Returns API authentication information:

{
  "success": true,
  "data": {
    "authenticated": true,
    "key_index": 1,
    "total_keys_configured": 3,
    "key_prefix": "zn_admin_...",
    "access_time": "2025-06-14T15:56:06.123456"
  },
  "api_version": "1.0"
}

Orchestrator States

  • 0 (LiveState): Online and operational
  • 1 (KeyGenState): Online, generating keys
  • 2 (HaltedState): Offline, halted
  • 3 (EmergencyState): Offline, emergency mode
  • 4 (ReSignState): Offline, re-signing

Static Pillar Mapping

The application includes static pillar name mapping for all 20 orchestrators, ensuring consistent display even when API endpoints are unreachable.

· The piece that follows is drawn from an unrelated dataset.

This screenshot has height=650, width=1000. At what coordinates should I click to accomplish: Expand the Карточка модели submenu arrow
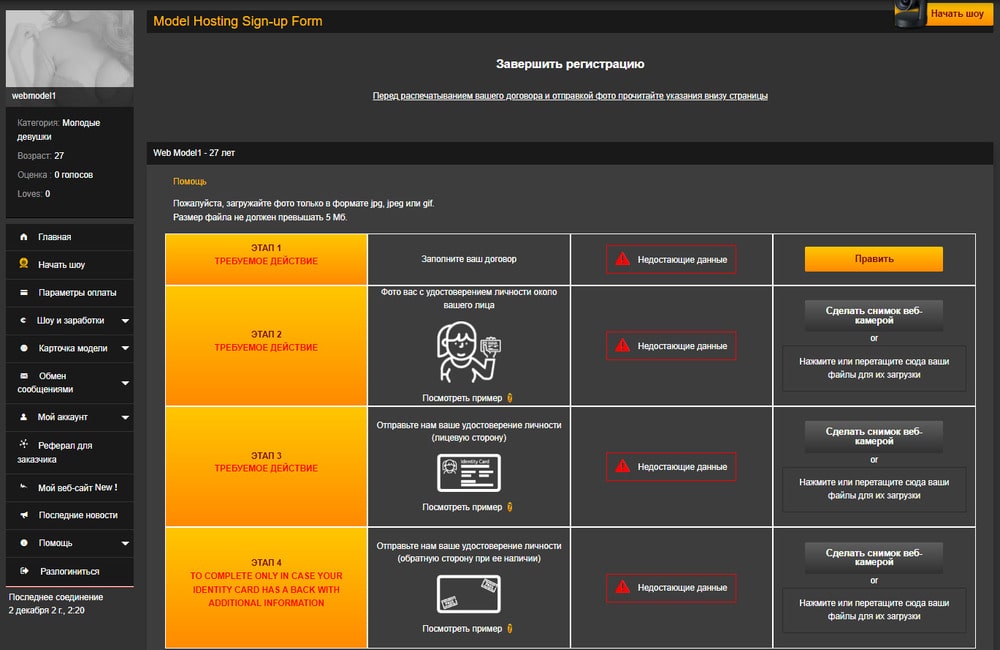click(125, 349)
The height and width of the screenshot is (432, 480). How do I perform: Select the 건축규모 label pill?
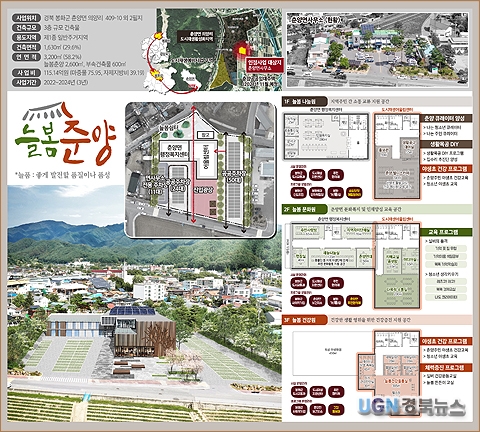click(26, 28)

Orchestrator mappings are configured in config/orchestrator_mapping.py (not committed to git for security).

Performance

  • Query Time: ~1.7 seconds for all 20 orchestrators (23x improvement from 40s)
  • Concurrent Requests: Up to 10 simultaneous HTTP requests
  • Auto-refresh: Web UI updates every 30 seconds
  • Background Updates: Status cache refreshed every 60 seconds

Security Features

  • API Key Authentication: Multiple API keys with external access control
  • Web UI Exception: Browser requests bypass API key requirement
  • Rate Limiting: 60 requests per minute per IP
  • Security Headers: CORS, CSRF, XSS protection
  • Audit Logging: All authentication attempts are logged

Security Best Practices

  1. Use Strong Keys: Always use the generator script for secure keys
  2. Rotate Keys: Regularly rotate API keys, especially for production
  3. Limit Access: Give each user/application their own unique key
  4. Monitor Usage: Check logs for unauthorized access attempts
  5. Environment Variables: Never commit API keys to version control

Logging

Logs are written to the logs/ directory with automatic rotation:

  • orchestrator_status.log: Web server and API logs
  • check_orchestrators.log: Manual check logs

Example log entries:

2025-06-14 16:05:30 - orchestrator_status - INFO - Orchestrator status update complete. Queried 20 orchestrators in 1.79s
2025-06-14 16:56:26 - orchestrator_status - WARNING - Unauthorized API access attempt from 127.0.0.1 with key: None

Production Deployment

Complete Setup Guide (Using Gunicorn at /opt/bridge-health)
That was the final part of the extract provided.